**SOURCE**
***
Once again, the all-inclusive entity that we need to realize and examine in it's entirety is the "Application Environment", and it's standard subsystems :

  • OS / Kernel (System processing)
  • Processors / CPU's
  • Memory
  • Storage related I/O
  • Network related I/O
  • Application (User) SW

 

The "Critical Path" of (End-to-End) System Performance :

Although system performance might frequently be associated with one (or a few) system metrics, we must take 10 steps back and realize that overall system performance is one long inter-related sequence of events (both parallel and sequential). Depending on the type of workload and services running within an Application Environment, the Critical Path might vary, as each system has it's own performance profile and related "personality. Using the typical OLTP RDBMS environment as an example, the Critical Path would include everything (and ALL Latencies incurred) between :

Client Node / User -> Client GUI -> Client Application / Services -> Client OS / Kernel -> Client HW -> NICs -> Client LAN -> (network / naming services, etc.. ) -> WAN (switches, routers, ...) -> ... Network Load Balancing Devices

-> Middleware / Tier(s) -> Web Server(s) -> Application Server(s) -> Directory, Naming, NFS... Servers/Services->

-> RDBMS Server(s) [Infrastructure Svcs, Application SW, OS / kernel, VM, FS / Cache, Device Drivers, System HW, HBA's, ...] -> External SAN /NAS I/O [ Switches, Zones/Paths, Array(s), Controllers, HW Cache, LUN(s), Disk Drives, .. ] -> RDBMS Svr ... LAN ...... -> ... and back to the Client Node through the WAN, etc... <<-

(NOTE: MANY sub-system components / interactions are left out in this example of a transaction and response between a client and DB Server)

 

Categories of Latency :

Latency, in and of itself, simply refers to a delay of sorts.  In the realm of Performance Analysis and Workload Characterization, an association can generally be made between certain types of latency and a specific sub-system "bottleneck".  However, in many cases the underlying "root causes of bottlenecks are the result of several overlapping conditions, none of which individually cause performance degradation, but together can result in a bottleneck. It is for this reason that performance analysis is typically an iterative exercise, where the removal of one bottleneck can easily result in the creation of another "hot spot elsewhere, requiring further investigation and /or correlation once a bottleneck has been removed.

 

Internal vs. External Latency ...

Internal Forms of Latency :

  • CPU Saturation (100% Utilization, High Run Queues, Blocked Kthreads, Cpu Contention ... Migrations / Context Switching / ... SMTX, ..)
  • Memory Contention (100% Utilization, Allocation Latency due to either location, Translation, and/or paging/swapping, ...)
  • OS Kernel Contention Overhead ( aka .. "Thrashing" due to saturation.. )
  • IO Latency ( Hot Spots, High Svc Times, ...)
  • Network Latency
  • OS Infrastructure Service Latency (Telnet, FTP, Naming Svcs, ...)
  • Application SW / Services (Application Libraries, JVM, DB, ...)

External Forms of Latency :

  • SAN or External Storage Devices (Arrays, LUNS, Controllers, Disk Drives, Switches, NAS, ...)
  • LAN/WAN Device Latency (Switches, Routers, Collisions, Duplicate IP's, Media Errors, ....)
***
**GIVEN DATA**
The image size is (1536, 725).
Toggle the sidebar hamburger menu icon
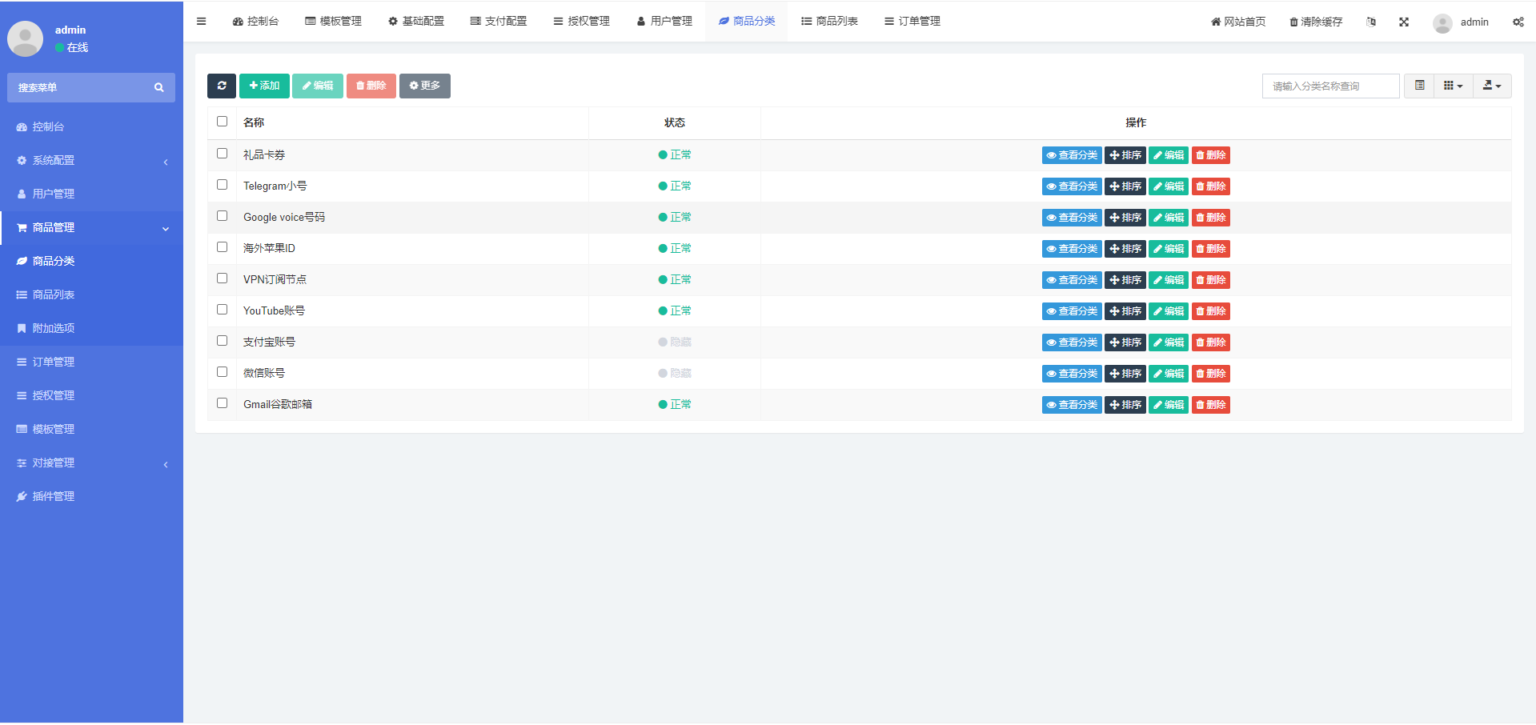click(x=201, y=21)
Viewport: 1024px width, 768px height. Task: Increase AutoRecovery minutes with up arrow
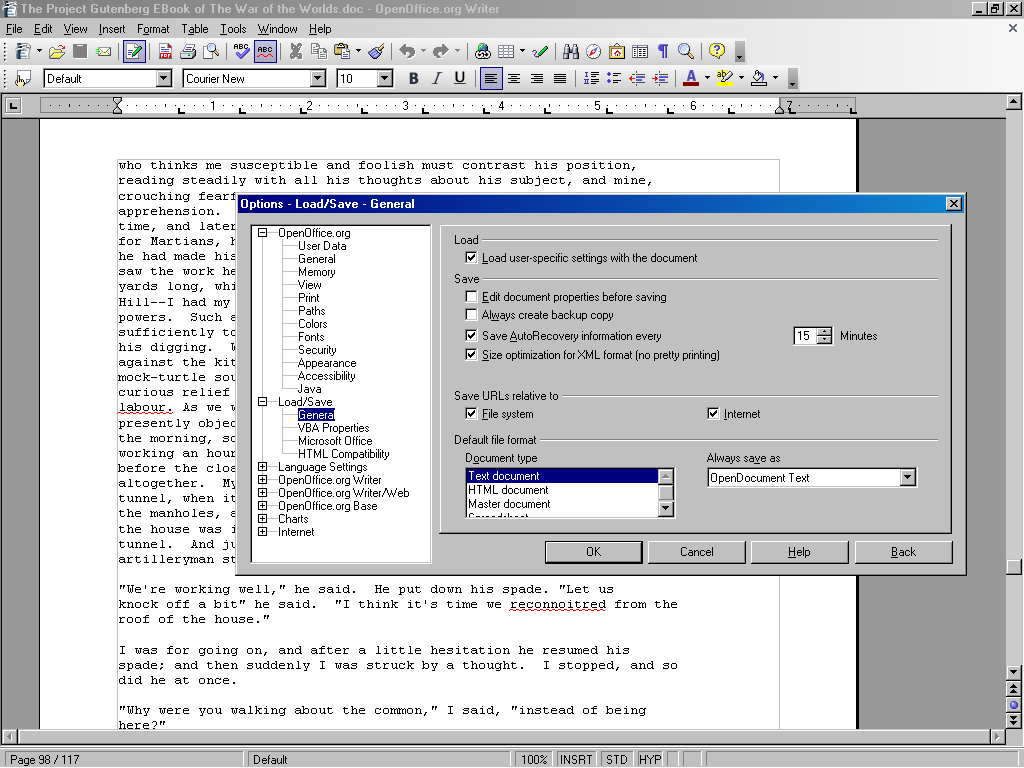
***
**PROBLEM TO WORK ON**
From the passage on system performance and latency above, copy out word for word the portion starting with "Internal Forms of" and going on through "Naming Svcs, ...)".

**OUTPUT**
Internal Forms of Latency :

  • CPU Saturation (100% Utilization, High Run Queues, Blocked Kthreads, Cpu Contention ... Migrations / Context Switching / ... SMTX, ..)
  • Memory Contention (100% Utilization, Allocation Latency due to either location, Translation, and/or paging/swapping, ...)
  • OS Kernel Contention Overhead ( aka .. "Thrashing" due to saturation.. )
  • IO Latency ( Hot Spots, High Svc Times, ...)
  • Network Latency
  • OS Infrastructure Service Latency (Telnet, FTP, Naming Svcs, ...)